▶ **Exercises to complete**:
1. Reproduce the part of the Jordi Savall text starting with "FOR Jordi Savall" and going on through "for personal flourishes?".
2. Answer these questions from the Jordi Savall text:
(a) What instrument is Savall called a master of?
(b) How old is Savall?
(c) Where is his home?

* Start Text excerpt *

FOR Jordi Savall — early-music pioneer and master of the viola da gamba — music is always more than fleeting sounds. It enfolds histories. It reflects worlds. To draw a distinction between musicology and the sheer joy of performance is next to impossible.

“I combine both,” Mr. Savall, 68, said recently by Skype from his home in Bellaterra, Spain, outside Barcelona. “Reality is always somewhere between theory and practice. It’s difficult to know.”

Many specialties of his — songs of the troubadours, say — require as much intuition as scholarship. What exactly do the notes on parchment mean? How much is unwritten? How much room is there for personal flourishes?

* End Text excerpt *
* Start Rows *

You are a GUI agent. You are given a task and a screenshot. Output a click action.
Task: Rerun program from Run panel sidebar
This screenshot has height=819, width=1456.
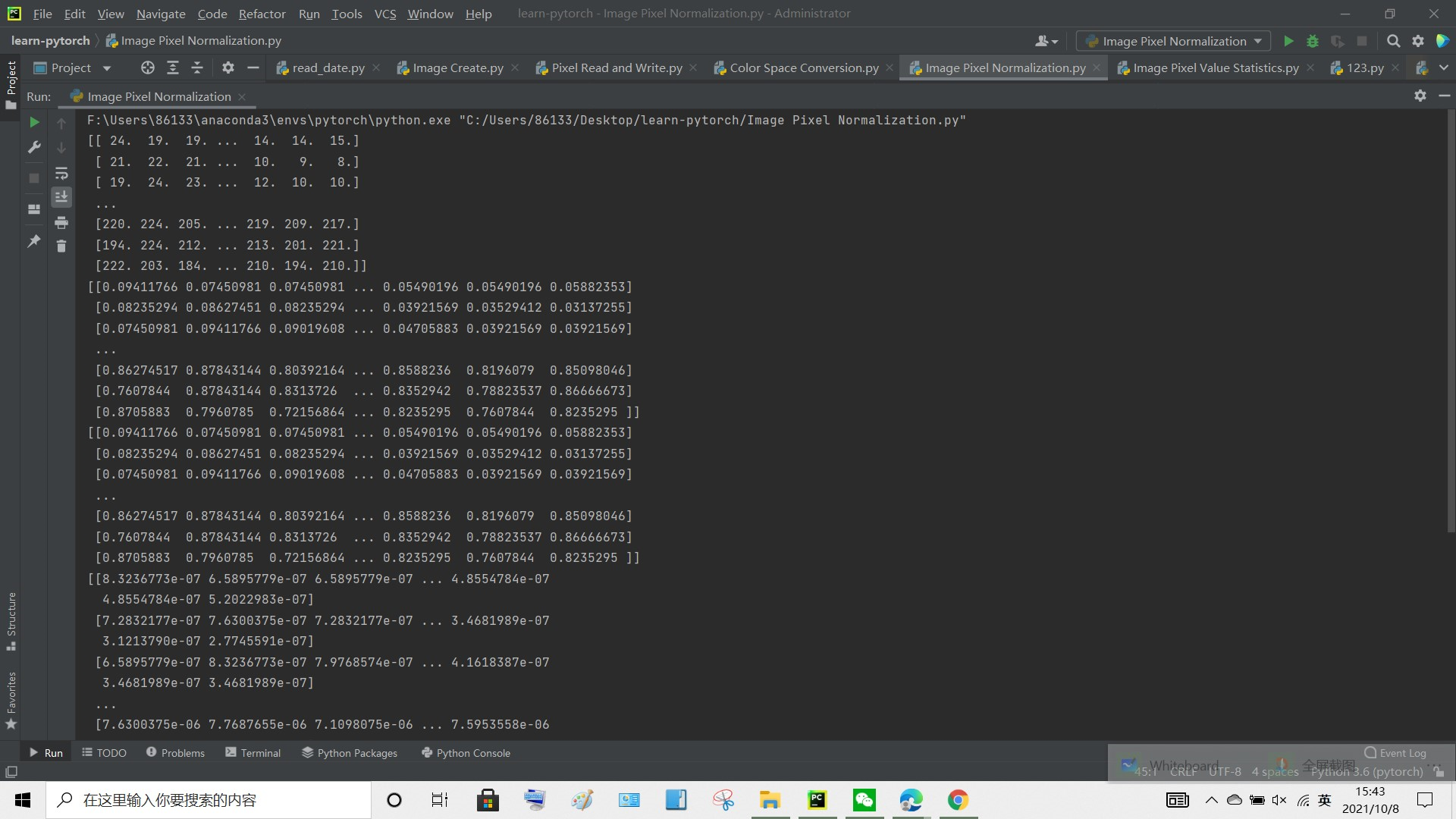[x=34, y=122]
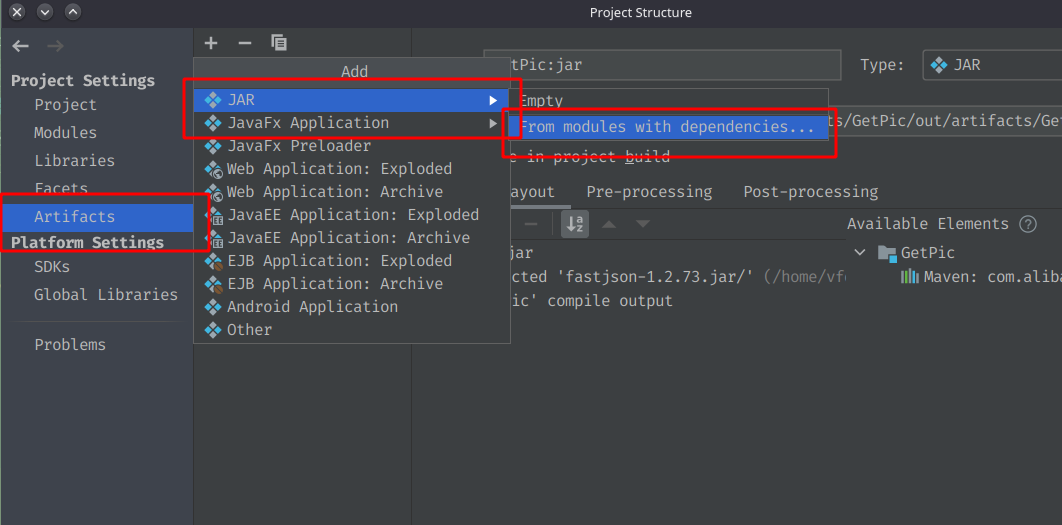Select the Maven com.alibaba library item
The width and height of the screenshot is (1062, 525).
point(981,276)
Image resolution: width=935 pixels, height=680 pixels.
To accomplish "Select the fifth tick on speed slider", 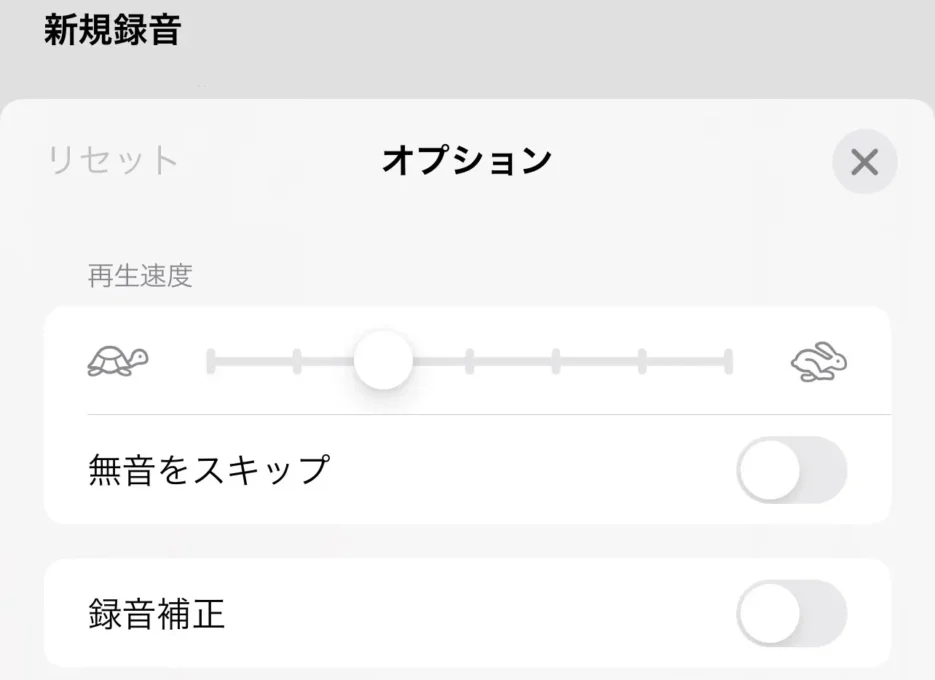I will (x=556, y=361).
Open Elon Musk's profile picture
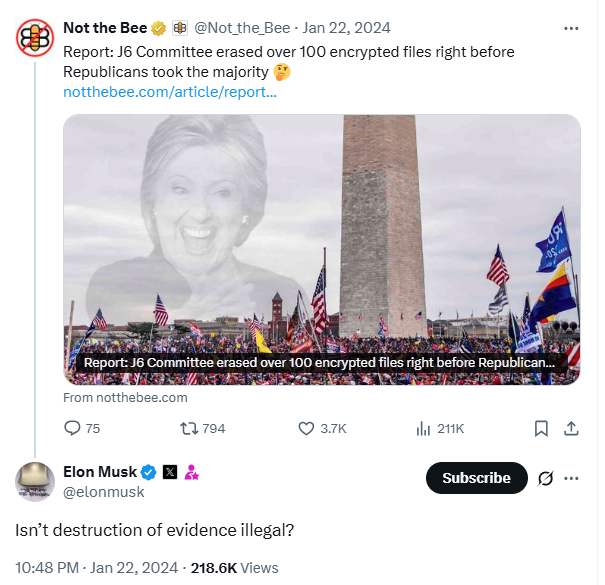The width and height of the screenshot is (605, 585). pyautogui.click(x=35, y=481)
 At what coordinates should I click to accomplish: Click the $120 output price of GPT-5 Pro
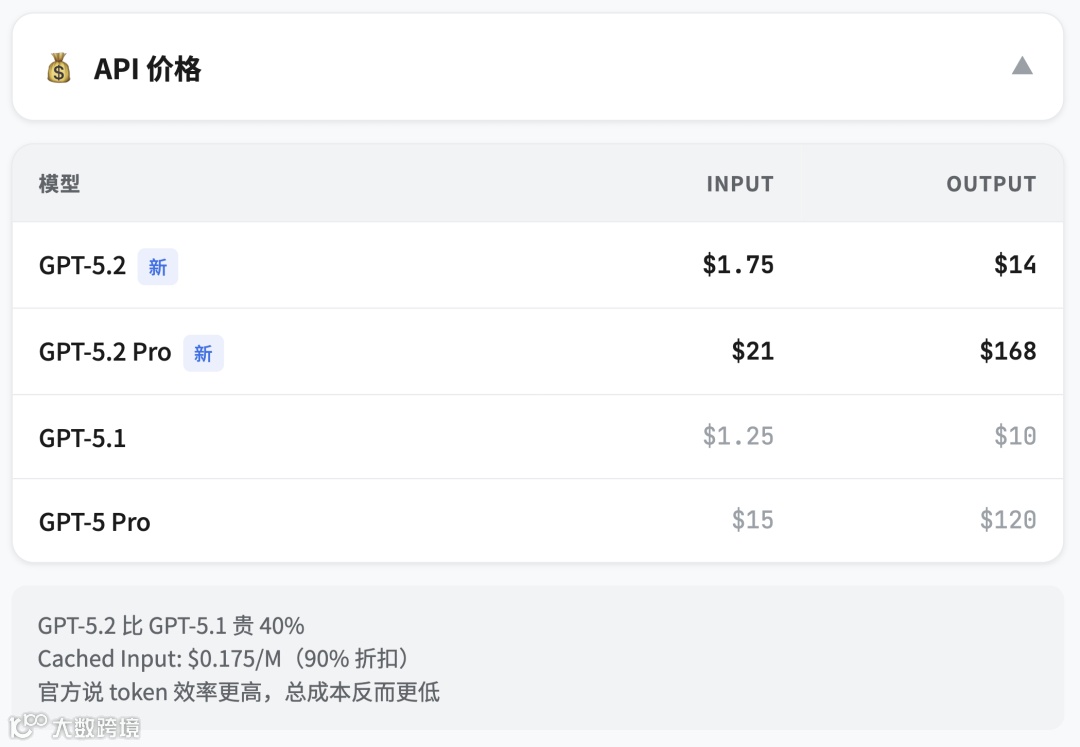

* End Rows *

▶ **Results in order**:
1.
FOR Jordi Savall — early-music pioneer and master of the viola da gamba — music is always more than fleeting sounds. It enfolds histories. It reflects worlds. To draw a distinction between musicology and the sheer joy of performance is next to impossible.

“I combine both,” Mr. Savall, 68, said recently by Skype from his home in Bellaterra, Spain, outside Barcelona. “Reality is always somewhere between theory and practice. It’s difficult to know.”

Many specialties of his — songs of the troubadours, say — require as much intuition as scholarship. What exactly do the notes on parchment mean? How much is unwritten? How much room is there for personal flourishes?

2.
(a) The viola da gamba
(b) 68
(c) Bellaterra, Spain, outside Barcelona